The J psi particle was a beautiful experimental discovery and only theoreticians could later say why they should have predicted it but it hadn't. And there are many examples of that but the Higgs particle is the exception. It is really the outcome of, the glorious outcome of theoretical investigations.
So this talk is not about the sociology of science. For instance how to choose one's advisor or how to cheat on exams. No, I just have to claim I happen to be very lucky in my career.
I was at the right place at the right moment, at the right advisor at the right moment and in spite of my clumsiness in these matters. So this talk is about how to do good science and I want to inspire all the people here
and make them realize what good science really is. It is often not by having a great hunch or a great feeling, now we have to do it this way, now we have to do it that way. It is about being precise and making very accurate observations. If your observations, if your analysis is a bit more precise and a bit more imaginative
than what your predecessors have done, you might be making an important discovery. And this holds for many examples in the world. For instance, if you just look up the history of science, just 400 meters or so from here
there is a marvelous library showing the old works of Copernicus and Kepler. They were just more clever in their observations than their predecessors and that was the beginning of marvelous discoveries of modern science. It happens over and over again.
You can look at the heroes of the past like Newton, Maxwell, Einstein, Dirac. We all know the famous names of physics. What these people have done was they looked more carefully, more accurately. They had more imagination about what's going on and that's the way they made the discoveries.
So, in my time as a student there were the happenings inside the atomic nucleus, in particular inside the subatomic particles, were one great mystery. There were lots of things known because many of our predecessors, of course hundreds
of Nobel Prizes, had already been awarded in this field. So yes, many important observations had been made but there are still very many mysteries left. For example, the weak force. We knew a lot about the weak force. We understood that there are certain conservation laws. If you make substitutions of this sort then you see that you have to substitute
two particles at a time and then the weak force seems to be a very universal kind of force. So there were conservation laws, conservation of electric charge but also conservation of something you could call weak charge or something that made this force remind us to electricity
and other forces that were understood much better than this particular force. So one of our problems was understand the weak force. Besides that, there was also the so-called strong force and that was another chapter in our history of the subatomic physics, equally interesting by the way but my talk
would mainly be about the weak force and about the new particles that are being suggested by investigating the properties of this weak force. If you look very carefully, you say hey, it looks as if there are more particles
involved. You've heard Professor Feltman's talk previously yesterday and he explained that one gets a strong impression that this weak force is mediated by another particle called the W particle, W for weak although maybe Weinberg likes to think that the W is for Weinberg
but maybe it's really the intermediate force carrying particle just like a photon and it looks a little bit like a photon and then we needed another particle which already mentioned and which is very important, the so-called Higgs particle. And now when people say the Higgs particle produces mass, then that is a sloppy way
of phrasing things because it works very well in publicity statements. So if you want to impress the public, you say we are discovering the particle that makes mass, well that must be awful to think of that and it also works very well
when we make a research proposal. We want to find the origin of mass. If you know what that means, please tell me but I don't think the Higgs particle is responsible for mass but it is strongly related to the way massive particles work and its interactions can be seen to be strongly related to the mass terms that are in the
equations of particles. There is something however that's rarely mentioned when people talk about the Higgs particle. It's not only responsible for mass, it is very strongly related to another property
of particles besides mass, they have spin. Everything in the universe, whenever it moves freely in outer space, it rotates. Galaxies rotate, stars rotate, planets, asteroids, they all are tumbling around in some way and so do the subatomic particles.

#### Problem set:
(a) Please answer these questions about the talk on the Higgs particle, marking each answer to match its question.
(i) Which particle does the speaker call the exception, the glorious outcome of theoretical investigations?
(ii) Whose old works does the speaker say are shown in the library about 400 meters away?
(iii) What property of particles besides mass does the speaker say the Higgs particle is strongly related to?
(b) Copy word for word the part of the talk on the Higgs particle that opens with the words containing "You can look" and closes with "made the discoveries.".
The data after this talk on the Higgs particle is separate material with no connection to it.

#### Recorded data:
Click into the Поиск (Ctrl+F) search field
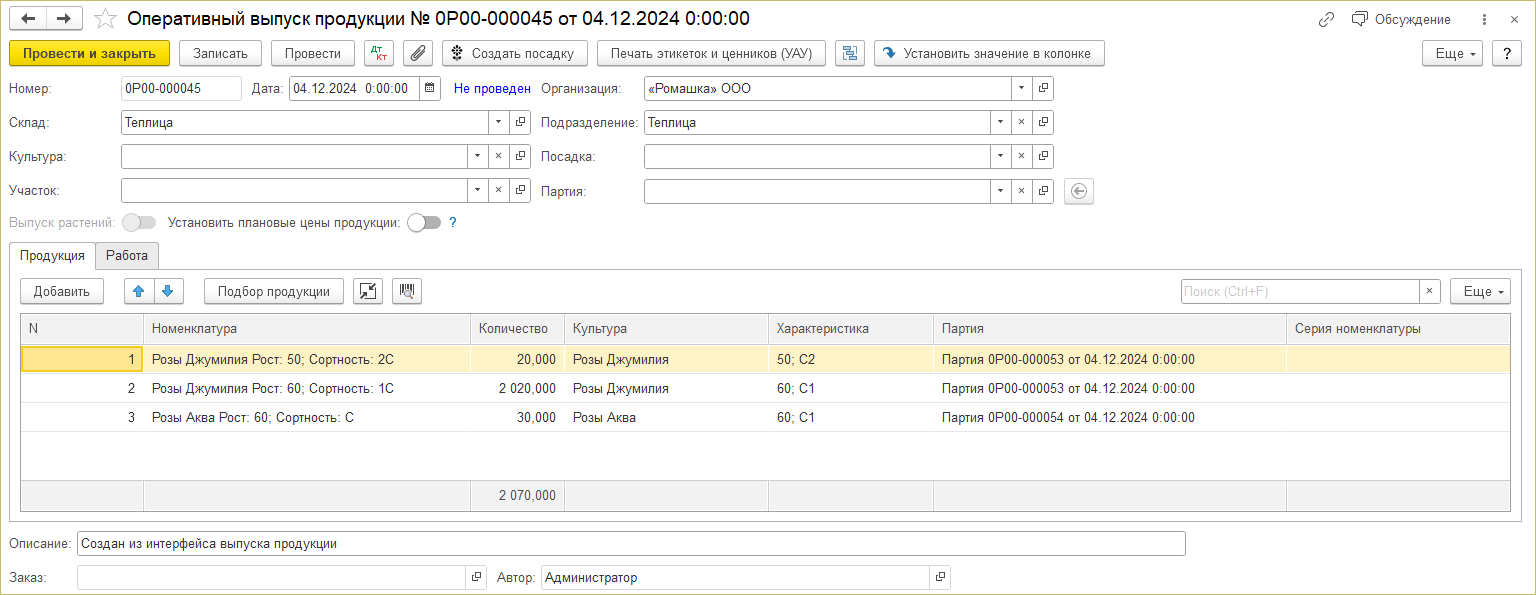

#### Complete answers:
(a)
(i) The Higgs particle
(ii) Copernicus and Kepler
(iii) Spin

(b)
You can look at the heroes of the past like Newton, Maxwell, Einstein, Dirac. We all know the famous names of physics. What these people have done was they looked more carefully, more accurately. They had more imagination about what's going on and that's the way they made the discoveries.